Basseterre, St. Kitts, November 10, 2020 (SKNIS): St. Kitts and Nevis joined the global community to commemorate the 125th anniversary of the Discovery of Radiation, which dates as far back as 1895.

World Radiography Day or the International Day of Radiology, which was discovered on November 08, 1985, was observed under the theme: “Elevating Patient Care with Artificial Intelligence.” In St. Kitts and Nevis, the day was celebrated with an open day at the Joseph Nathaniel France (JNF) General Hospital on Monday, November 09, aimed at helping the general public to see and understand the work radiologists, radiographers and other professionals within the field do.

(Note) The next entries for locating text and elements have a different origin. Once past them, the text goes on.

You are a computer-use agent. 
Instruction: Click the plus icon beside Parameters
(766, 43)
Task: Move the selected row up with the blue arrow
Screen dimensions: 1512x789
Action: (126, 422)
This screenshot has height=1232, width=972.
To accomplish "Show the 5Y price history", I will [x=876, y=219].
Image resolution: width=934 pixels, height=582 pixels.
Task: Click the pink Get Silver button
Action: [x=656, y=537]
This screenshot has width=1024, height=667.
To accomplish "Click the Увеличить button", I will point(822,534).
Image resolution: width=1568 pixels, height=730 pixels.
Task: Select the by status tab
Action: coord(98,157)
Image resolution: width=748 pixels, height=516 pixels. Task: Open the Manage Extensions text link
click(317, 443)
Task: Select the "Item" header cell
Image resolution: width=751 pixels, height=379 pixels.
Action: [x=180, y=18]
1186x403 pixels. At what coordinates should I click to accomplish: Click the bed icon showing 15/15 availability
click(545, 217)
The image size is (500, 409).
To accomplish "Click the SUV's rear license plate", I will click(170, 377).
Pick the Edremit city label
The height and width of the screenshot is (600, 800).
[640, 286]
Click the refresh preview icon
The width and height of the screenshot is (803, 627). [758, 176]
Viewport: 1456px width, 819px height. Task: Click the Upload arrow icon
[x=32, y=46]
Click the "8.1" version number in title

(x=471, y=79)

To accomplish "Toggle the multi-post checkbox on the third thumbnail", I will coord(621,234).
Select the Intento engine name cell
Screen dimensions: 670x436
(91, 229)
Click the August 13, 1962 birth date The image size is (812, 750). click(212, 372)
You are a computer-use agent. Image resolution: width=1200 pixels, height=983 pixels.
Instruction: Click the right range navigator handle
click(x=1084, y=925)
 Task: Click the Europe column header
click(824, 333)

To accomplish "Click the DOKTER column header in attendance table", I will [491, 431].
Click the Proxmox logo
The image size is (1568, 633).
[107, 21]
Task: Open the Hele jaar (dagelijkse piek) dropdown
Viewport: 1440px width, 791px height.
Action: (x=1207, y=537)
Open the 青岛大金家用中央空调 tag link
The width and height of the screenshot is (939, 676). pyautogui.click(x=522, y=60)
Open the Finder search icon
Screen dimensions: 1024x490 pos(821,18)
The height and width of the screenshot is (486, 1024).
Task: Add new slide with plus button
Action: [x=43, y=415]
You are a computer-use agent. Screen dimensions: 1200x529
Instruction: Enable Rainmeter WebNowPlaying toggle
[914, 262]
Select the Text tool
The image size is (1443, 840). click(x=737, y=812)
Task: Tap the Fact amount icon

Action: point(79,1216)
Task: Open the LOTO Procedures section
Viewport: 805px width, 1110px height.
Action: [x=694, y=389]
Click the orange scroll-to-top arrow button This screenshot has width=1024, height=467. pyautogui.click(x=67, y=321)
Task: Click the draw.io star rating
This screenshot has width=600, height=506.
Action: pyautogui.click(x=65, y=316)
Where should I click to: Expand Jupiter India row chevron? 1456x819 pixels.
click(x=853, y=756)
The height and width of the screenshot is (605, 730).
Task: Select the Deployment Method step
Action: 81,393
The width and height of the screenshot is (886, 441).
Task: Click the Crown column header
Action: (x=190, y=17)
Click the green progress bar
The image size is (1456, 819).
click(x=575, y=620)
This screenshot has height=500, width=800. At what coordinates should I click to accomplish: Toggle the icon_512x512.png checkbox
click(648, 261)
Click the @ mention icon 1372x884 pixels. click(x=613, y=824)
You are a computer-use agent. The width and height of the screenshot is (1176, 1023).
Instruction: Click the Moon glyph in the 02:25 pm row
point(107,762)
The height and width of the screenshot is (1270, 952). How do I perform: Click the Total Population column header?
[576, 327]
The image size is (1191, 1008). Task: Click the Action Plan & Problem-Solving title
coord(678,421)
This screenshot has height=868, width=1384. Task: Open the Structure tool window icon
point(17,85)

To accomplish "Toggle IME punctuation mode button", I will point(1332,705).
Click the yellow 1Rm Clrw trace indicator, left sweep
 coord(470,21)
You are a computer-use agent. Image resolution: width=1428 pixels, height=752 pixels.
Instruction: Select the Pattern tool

“Today, we wanted to bring more awareness to what we do here, and we decided we would take people through almost like a time capsule where we came from and where we are headed to. So, we began with the discover section where X-rays were initially discovered in 1985. Then we improved upon what we did, moving into film and automatic processing,” said Clariscia Nata, Senior Radiographer at JNF. “Afterwards, we advanced into computerized radiography and then digital radiography.”

Ms. Natta noted that World Radiography or Radiology Day is of significant importance as much have been achieved since its inception.

“Since the discovery of radiation in 1895, radiology has advanced to not only diagnosing but treating, and we have now expanded our reach into CT- which is computerized tomography, ultrasound, MRI and now digital radiography,” said Ms. Natta.

She said that artificial intelligence plays an important role in radiology.

“In moving forward, we want to try to elevate what we already have and in order for us to do this we have to involve artificial intelligence… which reduces human error, radiation exposure and the need for unnecessary X-rays,” she said. “With artificial intelligence, what they intend to do is to make the process more efficient, so patients won’t have to wait for reports. Information coming back and diagnosis won’t be delayed, and radiologist burn out would be lower because the information systems would be able to read more images and reduce the error to a minimum.”

Some of the equipment on display were telemedicine, digital portable X-ray machines and portable ultrasounds. Ms. Natta said that the portable ultrasound machines proved very useful in the CODVID-19 pandemic.

In addition to the open day, a virtual seminar was held on Monday night on the topic: “The Role of Artificial Intelligence in Medical Imagining”. The featured speaker was Professor Dr. Ricardo Neil, Founder and Chairman of the St. Kitts and Nevis Robotics Association.